10
—Cuatro minutos —dijo la voz—. Cinco, quizá seis. Deben de haberse movido deprisa y en silencio. Ni siquiera tuvo tiempo de gritar.
Abrí los ojos y contemplé un fría estrella borrosa. Estaba tumbado de espaldas. Me sentía mareado.
—Puede haber sido un poco más —dijo la voz—. Quizá incluso ocho minutos en total. Probablemente estaban entre la maleza, justo en el sitio donde se detuvo el coche. El tipo era asustadizo. Le echaron la luz de una linterna a la cara y se desmayó… de miedo. El muy mariquita.
Hubo un silencio. Me incorporé dejando una rodilla en el suelo. El dolor se disparó desde la nuca hasta los tobillos.

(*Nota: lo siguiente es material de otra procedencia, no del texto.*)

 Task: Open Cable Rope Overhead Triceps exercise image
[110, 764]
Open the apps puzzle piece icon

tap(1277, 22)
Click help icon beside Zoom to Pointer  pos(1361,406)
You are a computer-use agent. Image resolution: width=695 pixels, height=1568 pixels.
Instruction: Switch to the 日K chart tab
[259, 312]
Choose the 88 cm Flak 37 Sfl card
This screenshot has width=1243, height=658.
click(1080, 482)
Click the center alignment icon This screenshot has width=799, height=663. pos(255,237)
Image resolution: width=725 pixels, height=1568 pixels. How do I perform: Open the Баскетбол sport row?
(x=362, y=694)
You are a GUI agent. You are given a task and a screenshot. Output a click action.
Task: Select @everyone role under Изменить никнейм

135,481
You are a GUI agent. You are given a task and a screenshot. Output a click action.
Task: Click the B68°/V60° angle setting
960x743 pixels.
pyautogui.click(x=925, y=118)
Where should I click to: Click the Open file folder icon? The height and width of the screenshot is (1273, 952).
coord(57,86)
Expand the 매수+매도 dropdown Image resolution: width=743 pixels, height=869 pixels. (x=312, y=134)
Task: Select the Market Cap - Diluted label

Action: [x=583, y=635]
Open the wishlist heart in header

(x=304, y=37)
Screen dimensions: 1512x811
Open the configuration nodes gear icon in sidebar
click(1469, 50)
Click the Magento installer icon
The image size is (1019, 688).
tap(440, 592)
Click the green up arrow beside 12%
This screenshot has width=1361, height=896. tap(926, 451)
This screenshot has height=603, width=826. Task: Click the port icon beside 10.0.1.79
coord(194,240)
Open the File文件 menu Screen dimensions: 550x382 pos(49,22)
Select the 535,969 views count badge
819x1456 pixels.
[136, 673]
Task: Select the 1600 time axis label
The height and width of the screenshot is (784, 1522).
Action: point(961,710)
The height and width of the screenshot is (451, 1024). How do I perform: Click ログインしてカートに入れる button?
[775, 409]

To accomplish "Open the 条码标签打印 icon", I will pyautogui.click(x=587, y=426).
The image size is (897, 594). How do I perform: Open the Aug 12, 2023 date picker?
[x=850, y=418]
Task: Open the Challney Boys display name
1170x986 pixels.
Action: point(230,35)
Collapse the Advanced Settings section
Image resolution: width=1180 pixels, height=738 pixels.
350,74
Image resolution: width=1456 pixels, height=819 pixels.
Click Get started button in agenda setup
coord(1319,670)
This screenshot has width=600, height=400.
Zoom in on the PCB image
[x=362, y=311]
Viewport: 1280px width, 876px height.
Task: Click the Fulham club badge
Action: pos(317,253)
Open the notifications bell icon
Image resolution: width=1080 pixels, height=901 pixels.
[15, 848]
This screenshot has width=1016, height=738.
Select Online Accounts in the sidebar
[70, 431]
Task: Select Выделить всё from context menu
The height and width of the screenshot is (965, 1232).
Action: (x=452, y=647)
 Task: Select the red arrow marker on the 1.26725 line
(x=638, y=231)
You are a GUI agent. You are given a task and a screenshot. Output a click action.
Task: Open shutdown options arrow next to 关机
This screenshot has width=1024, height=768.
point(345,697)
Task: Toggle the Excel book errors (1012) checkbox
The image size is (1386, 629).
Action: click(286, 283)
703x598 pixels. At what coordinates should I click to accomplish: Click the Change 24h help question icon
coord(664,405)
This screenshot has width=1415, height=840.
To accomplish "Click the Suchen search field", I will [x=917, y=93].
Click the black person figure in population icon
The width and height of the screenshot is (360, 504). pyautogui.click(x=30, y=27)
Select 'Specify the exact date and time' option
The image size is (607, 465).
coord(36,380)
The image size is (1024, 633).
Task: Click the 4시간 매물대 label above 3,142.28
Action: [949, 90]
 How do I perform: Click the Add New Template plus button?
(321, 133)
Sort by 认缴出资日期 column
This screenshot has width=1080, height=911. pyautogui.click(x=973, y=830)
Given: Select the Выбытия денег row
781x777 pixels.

—Luego uno de ellos entró en el coche —dijo la voz—, y esperó a que regresaras. Los otros se escondieron de nuevo. Deben de haber imaginado que le daba miedo venir solo. O algo en su tono de voz les hizo sospecharlo cuando hablaron con él por teléfono.
Todavía atontado, traté de equilibrarme sobre las palmas de las manos, escuchando.
—Sí, más o menos fue así —dijo la voz.
Era mi voz. Hablaba conmigo mismo mientras me recuperaba. Sin darme cuenta, trataba de aclarar lo sucedido.
—Cállate, pedazo de mendrugo —exigí; y dejé de hablar solo.
Lejos, el murmullo de los motores; más cerca el canto de los grillos y el peculiar grito prolongado de las ranas arbóreas. Me pareció que aquellos sonidos iban a dejar de gustarme para siempre.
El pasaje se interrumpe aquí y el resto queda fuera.